Кого же, кого спрашивает он об этом?
Не поступает ли Зевс, всемогущий метатель молний, кого мы и по сей час в стычках на Олимпе почитаем верховным божеством, как человек, у которого нет собственной воли и который в конце концов бросает монету - орел или решка?
Гомер называет судьбой то, что вопрошает Зевс со своими весами, то, чему подвластен и он сам. Судьба, которая не подчиняется даже воле богов. Судьба как случай, как слепая и бесцельная сила - судьба как Ничто!

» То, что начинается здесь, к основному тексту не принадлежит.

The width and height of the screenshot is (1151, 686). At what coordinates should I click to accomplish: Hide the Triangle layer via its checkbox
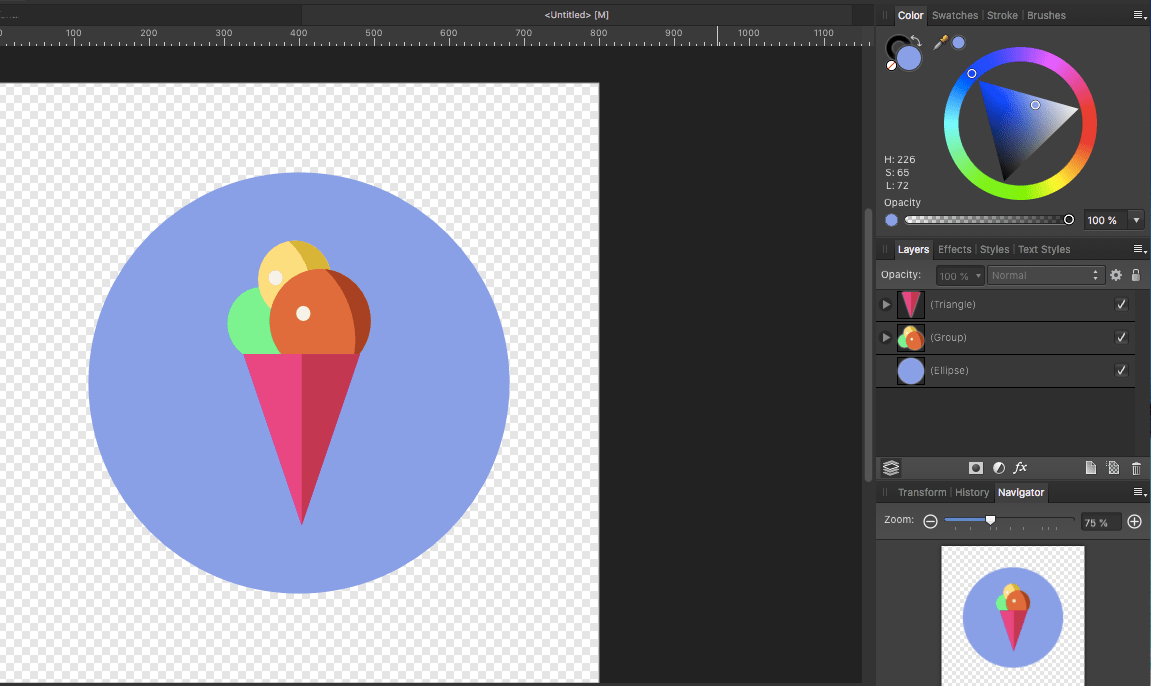(x=1121, y=305)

И в самом деле, снова и снова натыкаемся мы на это: Зевс, великий громовержец, великий игрок, божественный озорник, который сидит и лепит, формует как шар свои сны, а потом растягивает и уничтожает их, каждый раз снова. Он художник, ему достаточно образа, вновь и вновь возникающего образа. И не все ли ему равно, будут то облака или народы? В конце концов, и то и другое преходяще и летуче. И как художник, истинный художник, он любит созидание, но не созданное. И снова за этим прячется божественная скука первопричина всякого созидания. Так же, как первопричина войны - порох и жажда риска.
Гёте высказал это в одной краткой формуле:
Так вечный смысл стремится в вечной смене
От воплощенья к перевоплощенью 1.
1 Гёте И. В., Фауст, часть II, акт I, сц. 4. (Пер. Б. Пастернака.)
Почему же, задаешь себе вопрос, почему же богини постоянно вмешиваются в борьбу людей в тот момент, когда она, просветленная разумом, приближается к своему разрешению?